Question

a. mention and explain the characteristics of the laser beam that distinguishes it from general light
b. write a summary of the working principles of the laser according to the assignment about the laser you have made

Answer 1

a. Laser radiation has the following important characteristics over ordinary light source. They are: i) monochromaticity, ii) directionality, iii) coherence and iv) brightness.

1. Monochromaticity : Monochromatic light means a light containing a single colour or wavelength. The photons emitted from ordinary light sources have different energies, frequencies, wavelengths, or colours. Hence, the light waves of ordinary light sources have many wavelengths or colours. Therefore, ordinary light is a mixture of waves having different frequencies or wavelengths.
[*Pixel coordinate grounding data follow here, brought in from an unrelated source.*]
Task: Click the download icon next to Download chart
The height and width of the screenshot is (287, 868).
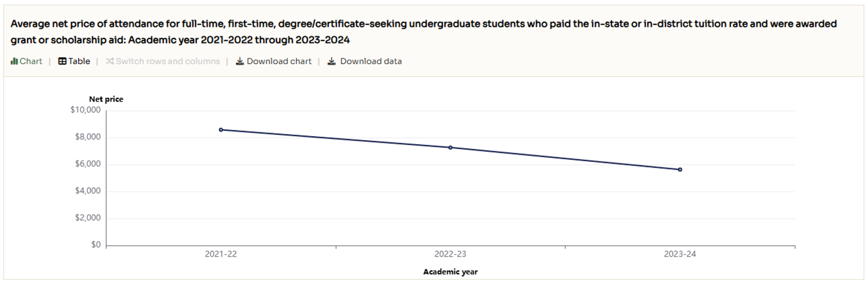Action: tap(240, 61)
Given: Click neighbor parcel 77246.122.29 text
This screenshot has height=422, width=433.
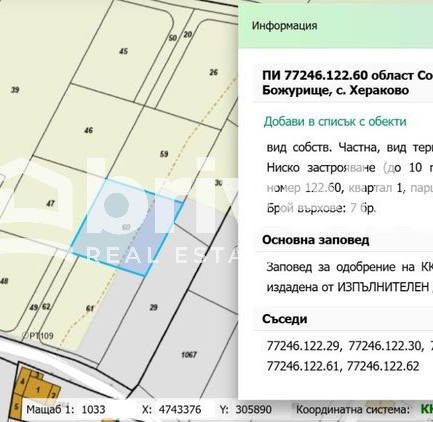Looking at the screenshot, I should tap(303, 346).
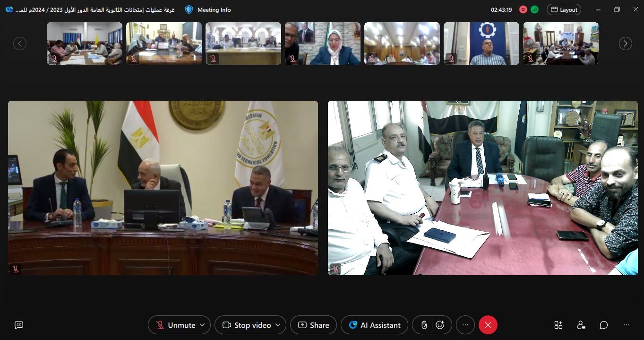This screenshot has height=340, width=644.
Task: Toggle camera with Stop video button
Action: (x=247, y=325)
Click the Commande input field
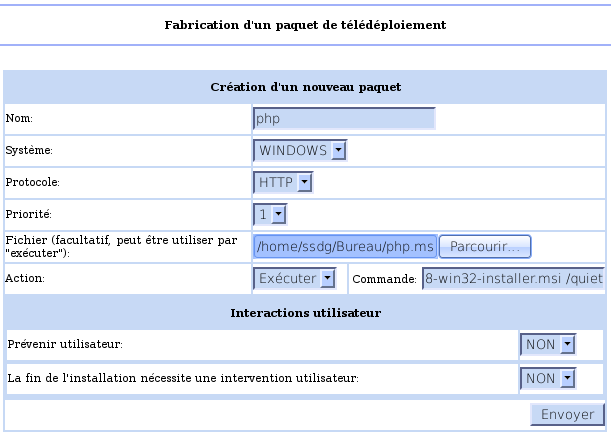The image size is (611, 436). point(512,278)
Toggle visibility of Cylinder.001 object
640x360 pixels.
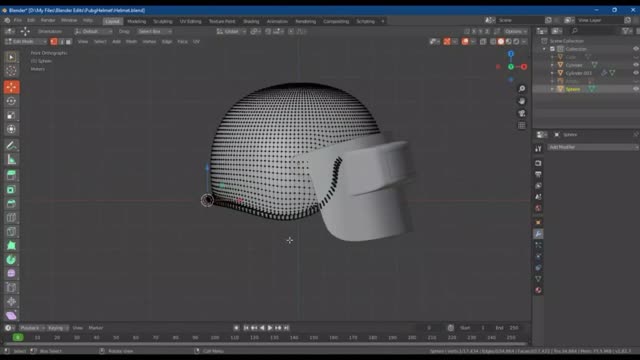point(636,73)
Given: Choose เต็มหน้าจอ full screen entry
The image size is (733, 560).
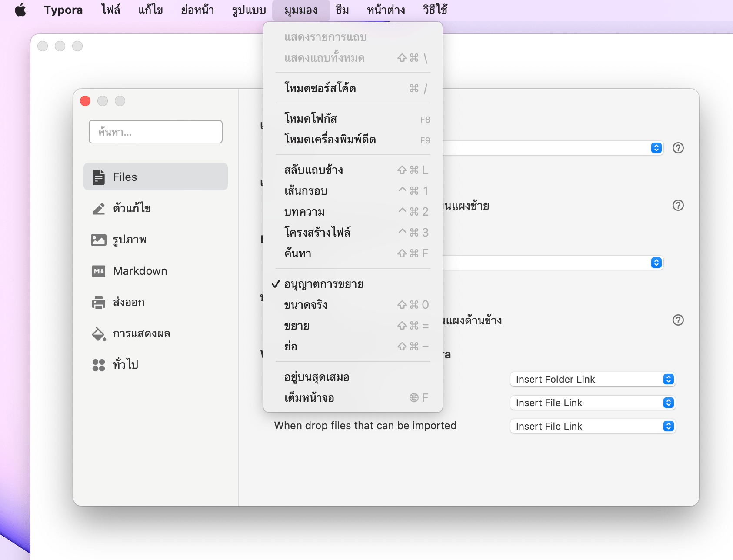Looking at the screenshot, I should click(x=309, y=398).
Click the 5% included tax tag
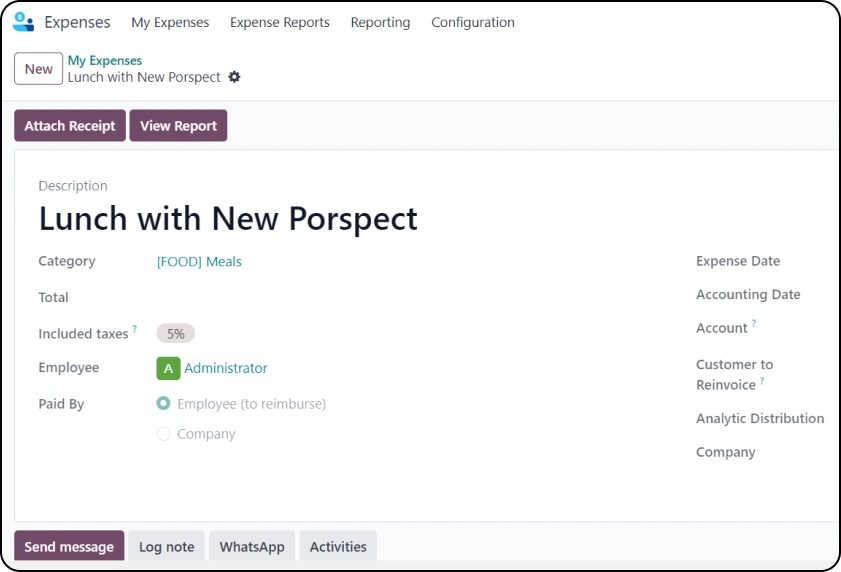Viewport: 841px width, 572px height. point(175,334)
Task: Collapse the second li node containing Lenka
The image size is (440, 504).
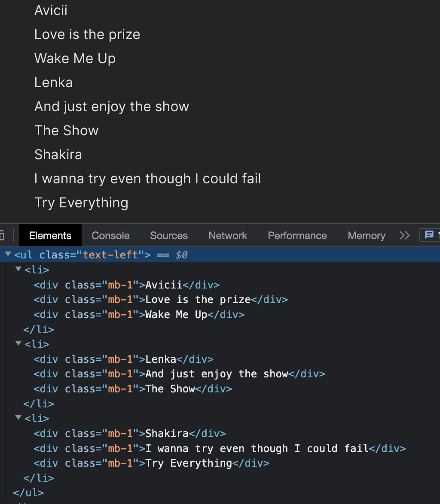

2. Directionality: In normal light photons travels in random directions, in laser, all photons will travel in the same direction. Therefore, the laser emits light only in one direction. This is called the directionality of laser light. The width of a laser beam is extremely narrow. Hence, a laser beam can travel to long distances without spreading.

3. Coherence: In laser, the electron transition occurs artificially. In other words, in laser, electron transition occurs in a specific time. All the photons emitted in laser have the same energy, frequency, or wavelength. Hence, the light waves of laser light have a single wavelength or colour. Therefore, the wavelengths of the laser light are in phase in space and time. In laser, a technique called stimulated emission is used to produce light.

4. Brightness/intensity: In laser, the light spreads in a small region of space and a small wavelength range. Hence, laser light has greater intensity when compared to the ordinary light. If you look directly along the beam from a laser (caution: don’t do it), then all the power in the laser would enter your eye. Thus, even a 1 Watt laser would appear many thousand times more intense than 100 Watt ordinary lamp.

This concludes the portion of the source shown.